## WORK REQUEST
Wherever a line of the data contains "Task", copy that line.

## AVAILABLE DATA
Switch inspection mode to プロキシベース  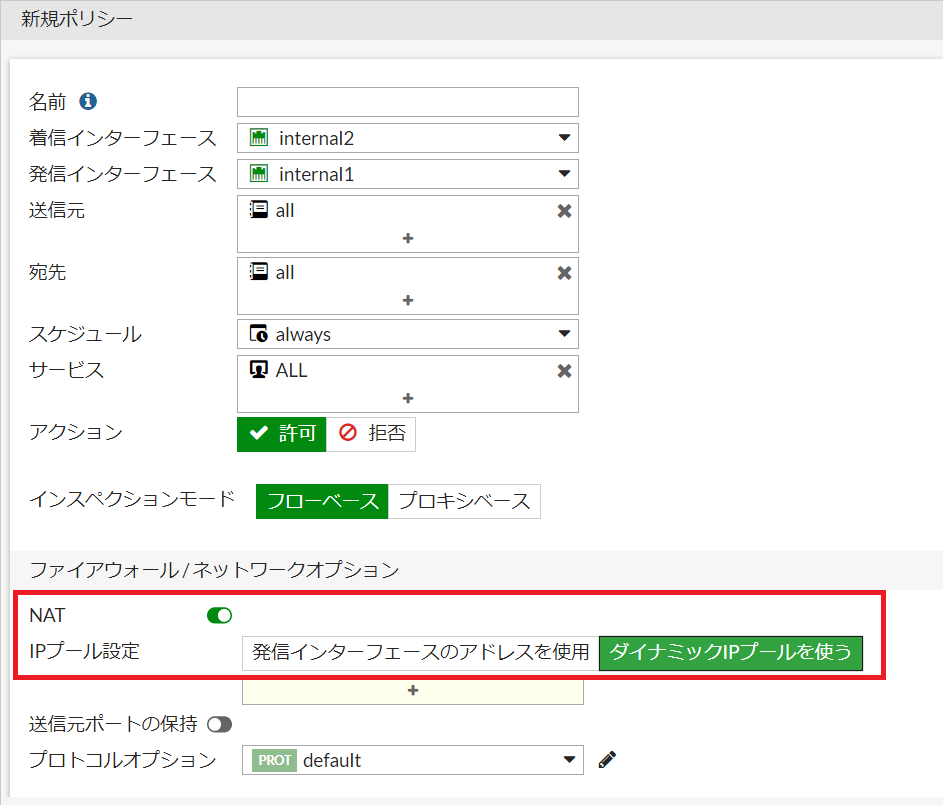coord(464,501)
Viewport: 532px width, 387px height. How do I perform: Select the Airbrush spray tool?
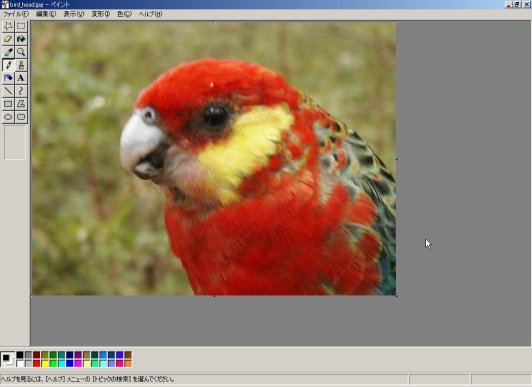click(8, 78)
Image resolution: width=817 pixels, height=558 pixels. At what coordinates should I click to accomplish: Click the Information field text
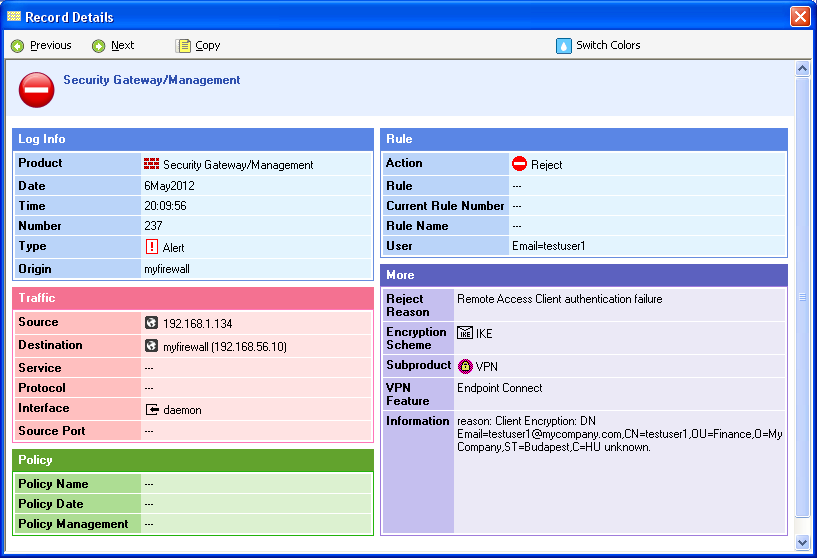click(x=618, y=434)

...

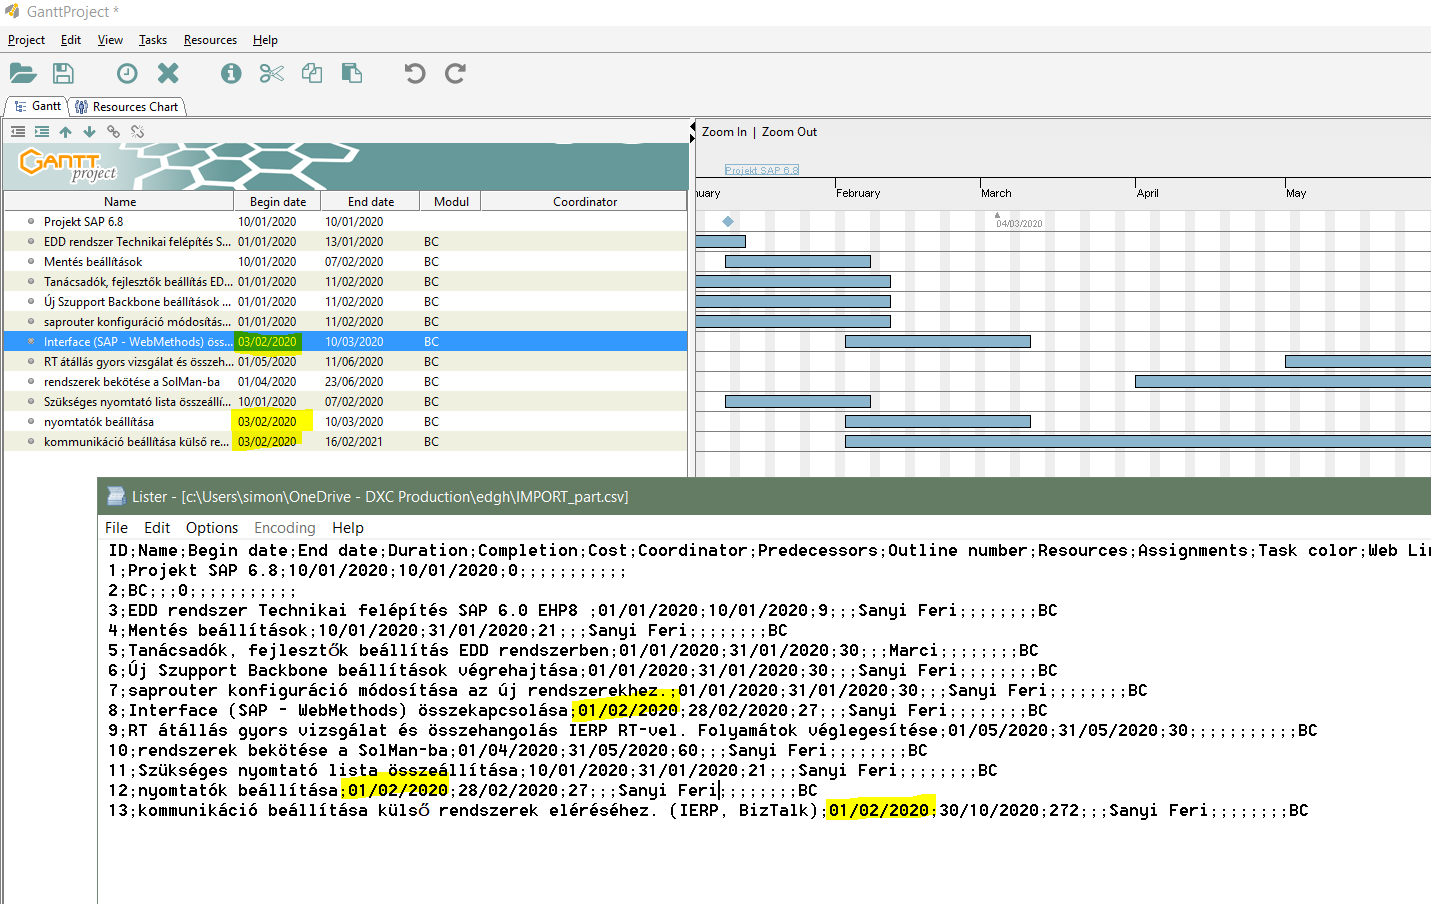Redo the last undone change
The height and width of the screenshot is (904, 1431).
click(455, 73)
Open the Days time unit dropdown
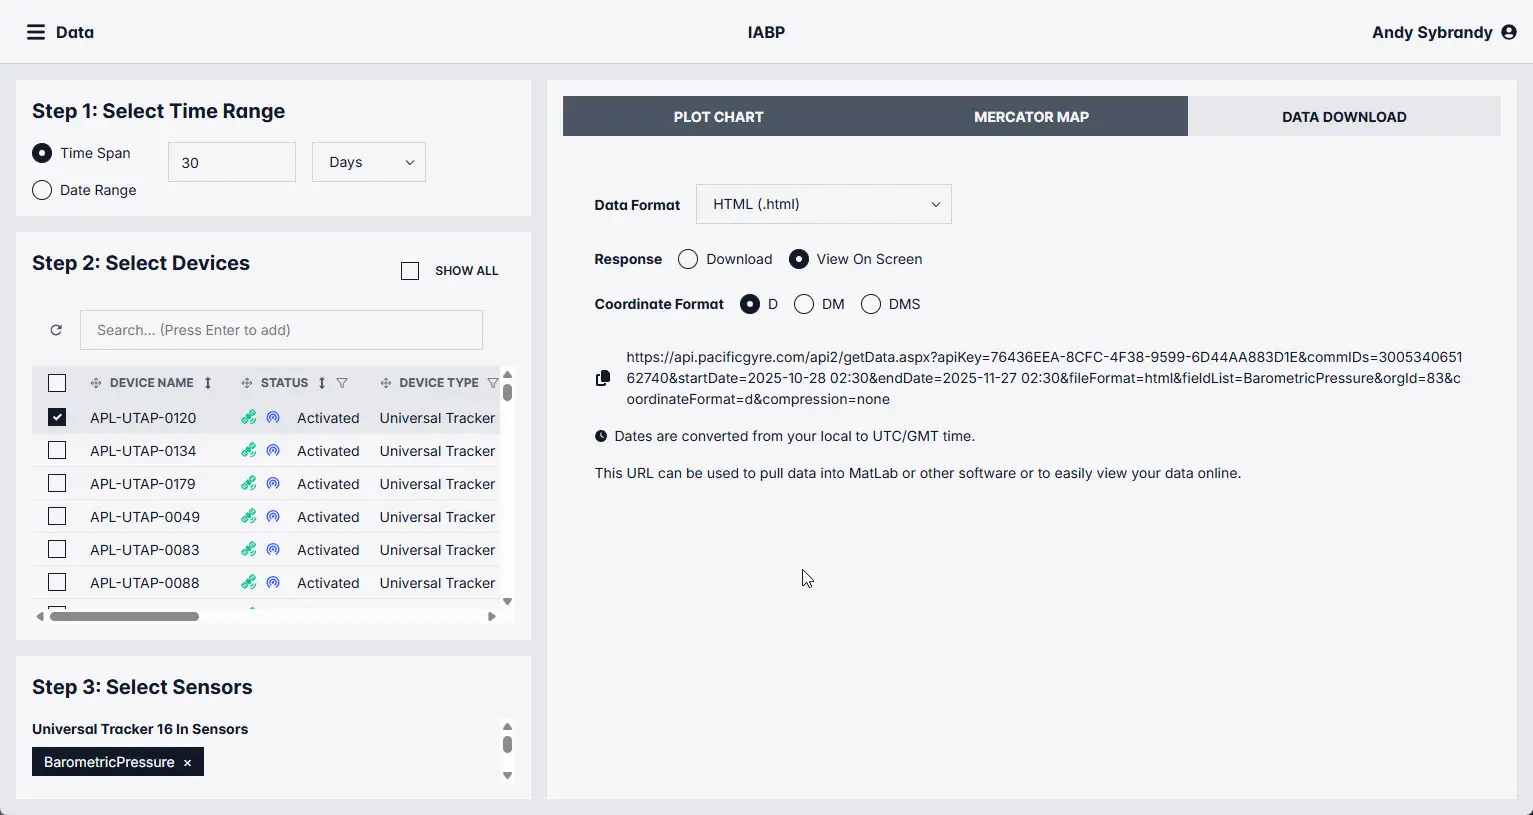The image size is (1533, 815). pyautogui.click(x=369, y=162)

==

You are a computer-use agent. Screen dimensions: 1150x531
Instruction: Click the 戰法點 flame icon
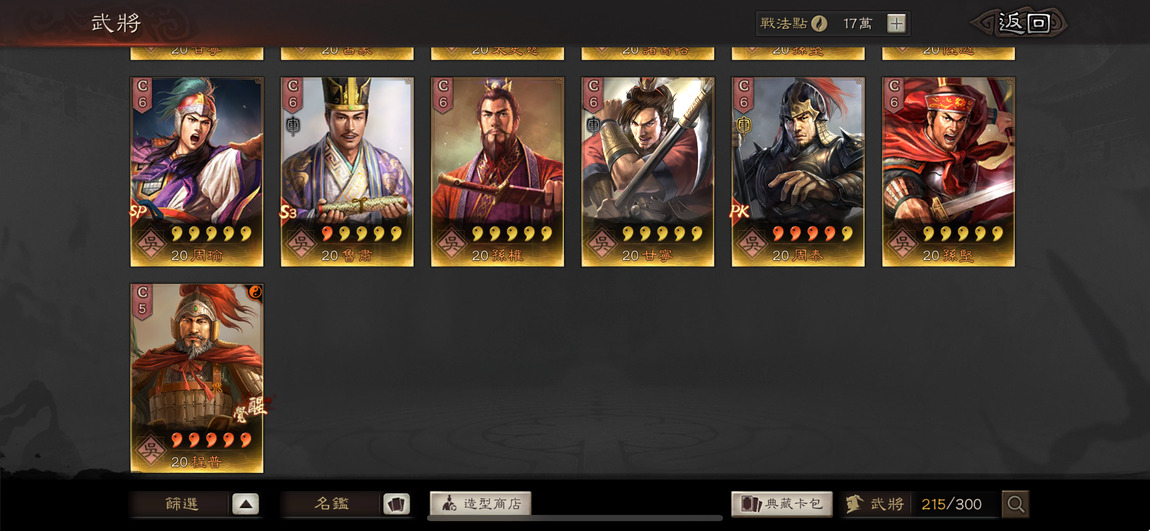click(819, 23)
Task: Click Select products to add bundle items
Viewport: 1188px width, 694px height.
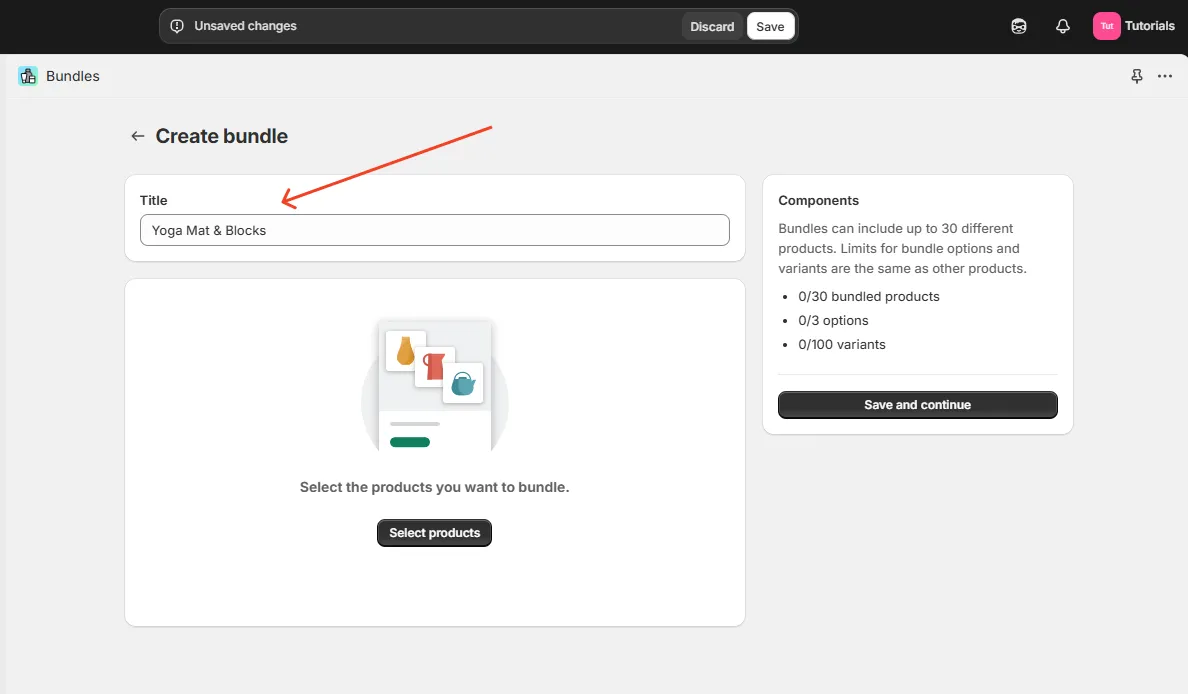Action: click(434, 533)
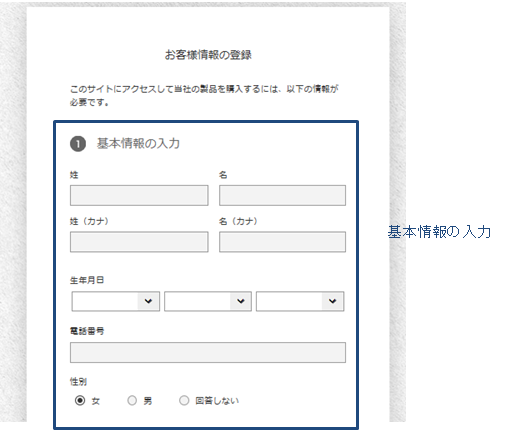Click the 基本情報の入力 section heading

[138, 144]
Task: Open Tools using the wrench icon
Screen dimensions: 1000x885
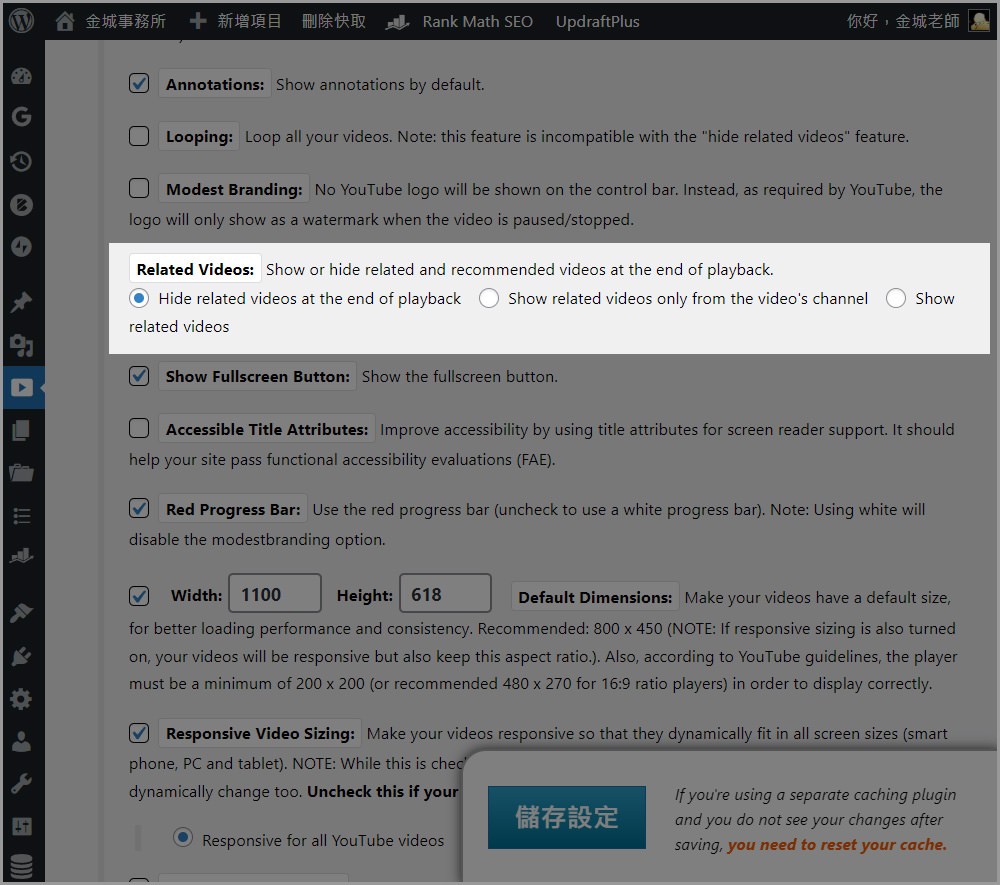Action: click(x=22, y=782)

## EXPECTED ANSWER
Task: Click Select products to add bundle items
Task: Open Tools using the wrench icon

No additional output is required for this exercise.